Y, además, ¿no sería enorme
locura que nos propusiéramos jugar y perder voluntariamente cuanto poseernos,
esperando que nos desquitaríamos en la última partida? Pues no es menos necedad
la de quien vive en pecado y espera que en el postrer instante de la vida lo
remediará todo. ¿Puede el etíope mudar el color de su piel, o el leopardo sus
manchas? Pues tampoco podrá llevar vida virtuosa el que tiene perversos e
inveterados hábitos (Jer., 13, 23), sino que al fin se entregará a la
desesperación y acabará desastrosamente sus días (Pr., 28, 14).
Comentando San Gregorio aquel
texto del libro de Job (16, 15): «Me laceró con herida sobre herida; se arrojó
sobre mí como gigante», dice: Si alguno se ve asaltado por enemigos, aunque
reciba una herida, suele quedarle quizá aptitud para defenderse; pero si otra y
más veces le hieren, va perdiendo las fuerzas, hasta que, finalmente, queda
muerto. Así obra el pecado. En la primera, en la segunda vez, deja alguna
fuerza al pecador (siempre por medio de la gracia que le asiste); pero si
continúa pecando, el pecado se conviene en gigante; mientras que el pecador, al
contrario, cada vez más débil y con tantas heridas, no puede evitar la muerte.

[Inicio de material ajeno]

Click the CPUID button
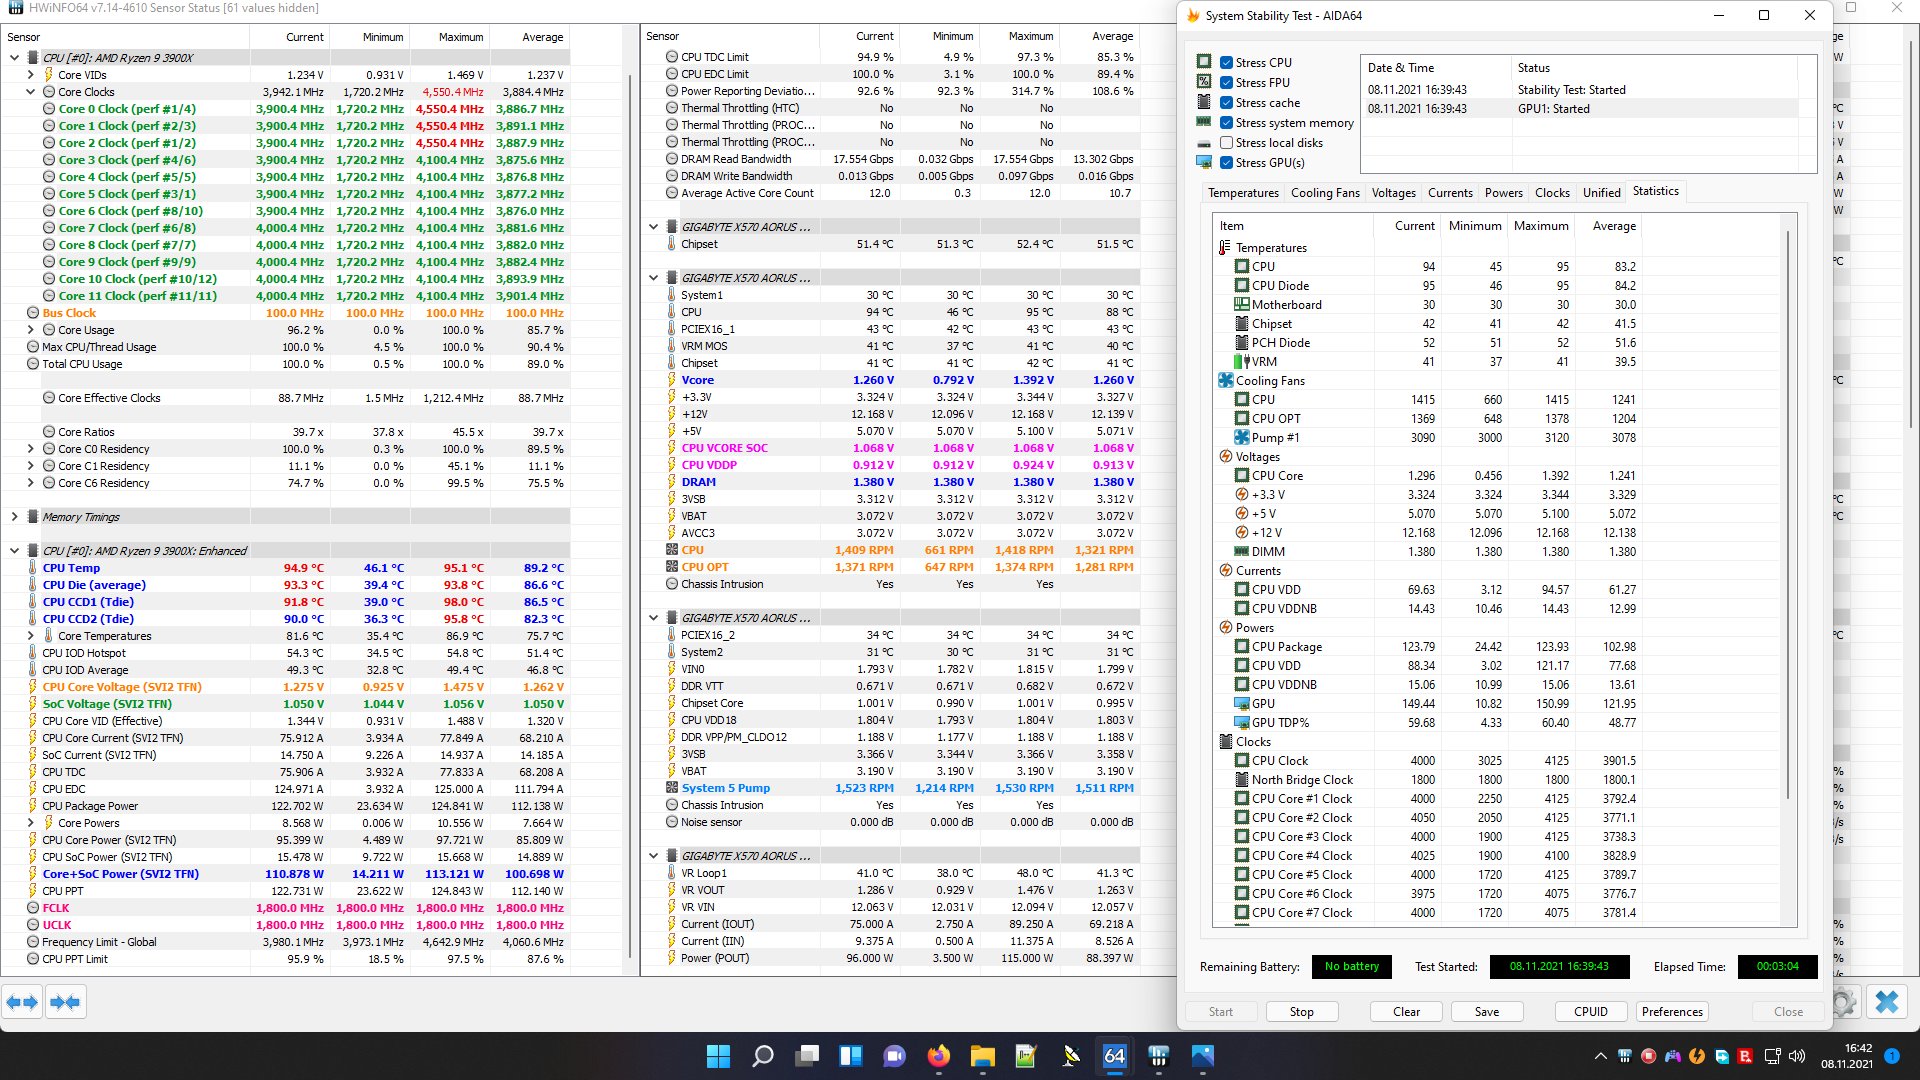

Compara Jeremías (Jm., 33, 53) el pecado con
una gran piedra que oprime el espíritu; y tan difícil —añade San Bernardo— es
convertirse a quien tiene hábito de pecar, como al hombre sepultado bajo rocas
ingentes y falto de fuerzas para moverlas, el verse libre del peso que le
abruma.
¿Estoy, pues, condenado y sin
esperanza?..., preguntará tal vez alguno de estos infelices pecadores. No,
todavía no, si de veras quieres enmendarte. Pero los males gravísimos requieren
heroicos remedios. Hallase un enfermo en peligro de muerte, y si no quiere
tomar medicamentos, porque ignora la gravedad del mal, el médico le dice que,
de no usar el remedio que se le ordena, ha de morir indudablemente. ¿Qué
replicará el enfermo? «Dispuesto me
hallo a obedecer en todo... ¡Se trata de la vida!» Pues lo mismo, hermano mío,
has de hacer tú. Si incurres habitualmente en cualquier pecado, enfermo estás,
y de aquel mal que, como dice Santo Tomás de Villanueva, rara vez se cura. En
gran peligro te hallas de condenarte.
Si quieres, sin embargo,
sanar, he aquí el remedio. No has de
esperar un milagro de la gracia. Debes resueltamente esforzarte en dejar las
ocasiones peligrosas, huir de las malas compañías y resistir a las tentaciones,
encomendándote a Dios.
Acude a los medios de
confesarte a menudo, tener cada día lectura espiritual y entregarte a la
devoción de la Virgen Santísima, rogándole continuamente que te alcance fuerzas
para no recaer. Es necesario que te domines y violentes. De lo contrario, te
comprenderá la amenaza del Señor: Moriréis en vuestro pecado (Jn., 8, 21). Y si
no pones remedio ahora, cuando Dios te ilumina, difícilmente podrás remediarlo
más tarde.
Escucha al Señor, que te dice
como a Lázaro: Sal afuera. ¡Pobre
pecador ya muerto! Sal del sepulcro de tu mala vida. Responde presto y
entrégate a Dios, y teme que no sea éste su último llamamiento.
AFECTOS Y PETICIONES
¡Ah Dios mío! ¿He de aguardar
a que me abandonéis y enviéis al infierno? ¡Oh Señor! Esperadme, que me
propongo mudar de vida y entregarme a Vos. Decidme qué debo hacer, pues quiero
ponerlo por obra... ¡Sangre de Jesucristo, ayúdame! ¡Virgen María, abogada de
pecadores, socórreme! ¡Y Vos, Eterno Padre, por los méritos de Jesús y María,
tened misericordia de mí! Me arrepiento,
¡oh Dios infinitamente bueno!, de haberos ofendido, y os amo sobre todas las
cosas. Perdonadme, por amor de Cristo, y concededme el don de vuestro amor, y
también gran temor de mi condenación eterna, si volviese a ofenderos.
Dadme, Dios mío, luz y
fuerzas, que todo lo espero de vuestra misericordia. Ya que tantas gracias me
otorgasteis cuando viví alejado de Vos, muchas más espero ahora, cuando a Vos
acudo resuelto a que seáis mi único amor. Os amo, Dios mío, mi vida y mi
todo. Os amo a Vos también, Madre nuestra
María; en vuestras manos encomiendo mi alma para que con vuestra intercesión la
preservéis de que vuelva a caer en desgracia de Dios.